● **DOKUMENTAUSSCHNITT**
━━━━━━━━
Wie kam es zu den Protesten?
Die Geschichte der Fridays-for-Future-Proteste ist vor allem die Geschichte von Greta Thunberg. Die schwedische Schülerin setzte sich als damals 15-Jährige am 20. August 2018 erstmals vor das Parlament in Stockholm. Mit ihrem Streik wollte sie für die Einhaltung des Pariser Klimaabkommens protestieren. Mit ihrem selbstgebastelten Schild mit der Aufschrift „Skolstrejk för klimatet“ (Schulstreik für das Klima) sorgte sie schnell für mediale Aufmerksamkeit. Nach kurzer Zeit schlossen sich der Tochter einer Opernsängerin und eines Schauspielers weitere Schüler an, erst in schwedischen Gemeinden, dann auch in anderen Ländern. Mittlerweile ist die junge Klimaschutzaktivistin das Gesicht der weltweiten Initiative.
━━━━━━━━
Schreiben Sie bitte den Text über die Entstehung der Fridays-for-Future-Proteste im Anschluss an seinen letzten Satz weiter.

● **ERFASSTE DATEN**
━━━━━━━━
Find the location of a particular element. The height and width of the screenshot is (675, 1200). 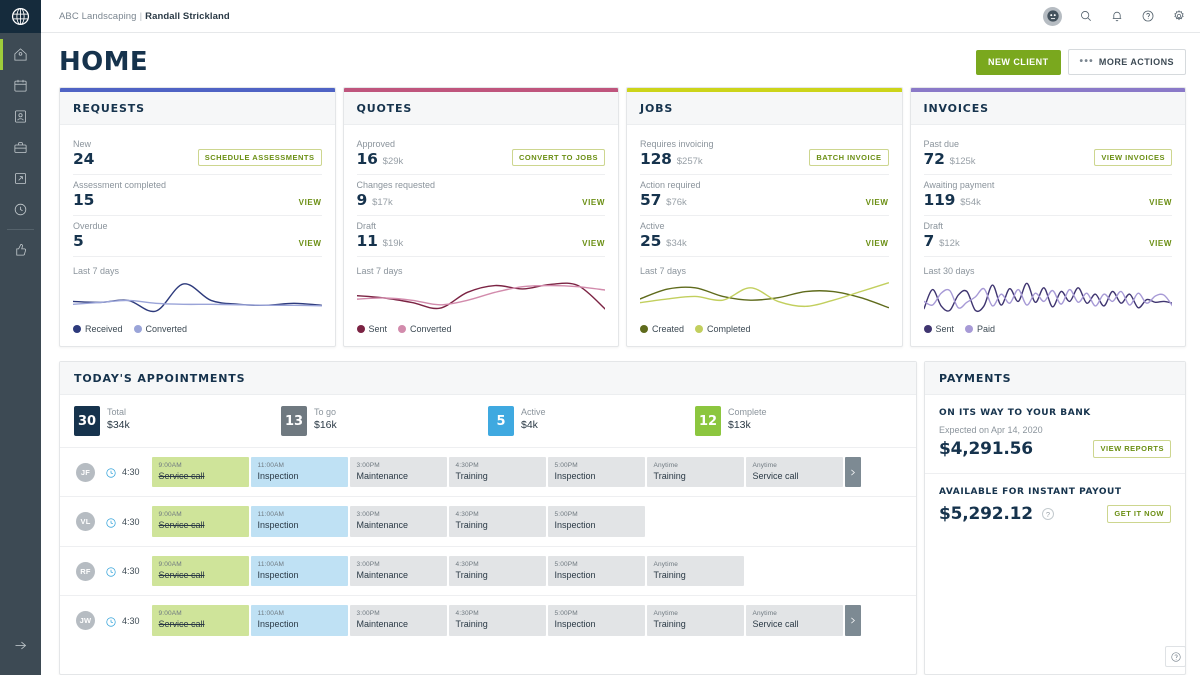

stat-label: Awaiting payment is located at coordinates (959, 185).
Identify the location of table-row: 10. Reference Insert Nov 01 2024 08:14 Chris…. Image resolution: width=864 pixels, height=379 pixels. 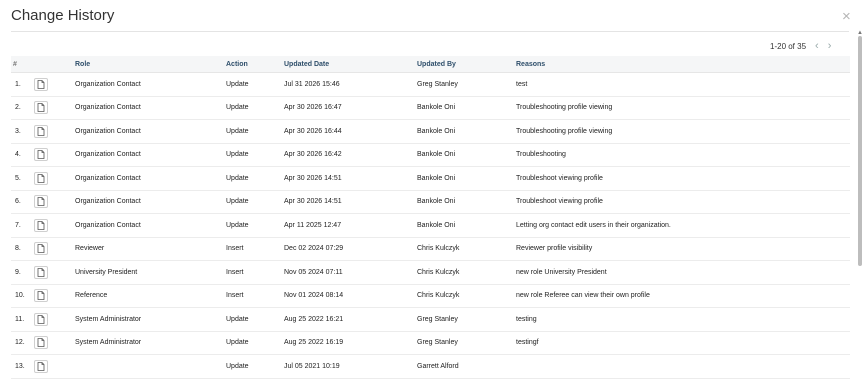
━━━━━━━━
● **ANTWORT ZUR AUFGABE**
Unterstützung von der prägenden Figur der Bewegung: Greta Thunberg (Mitte) bei einer Fridays-for-Future-Demonstration in Berlin.
Greta Thunberg als gefragter Gast
Mit dem Anwachsen der Protestbewegung wuchs auch das Interesse an ihrer Person. Greta Thunberg ist ein gefragter Gast auf Veranstaltungen rund um das Thema Umweltschutz und Klimaentwicklung. Ein Video ihrer Rede vor der UN-Klimakonferenz im polnischen Katowice im Dezember 2018 trendete in den Sozialen Netzwerken. Es inspirierte Schüler überall auf der Welt dazu, sich den Protesten für einen engagierteren Klimaschutz anzuschließen.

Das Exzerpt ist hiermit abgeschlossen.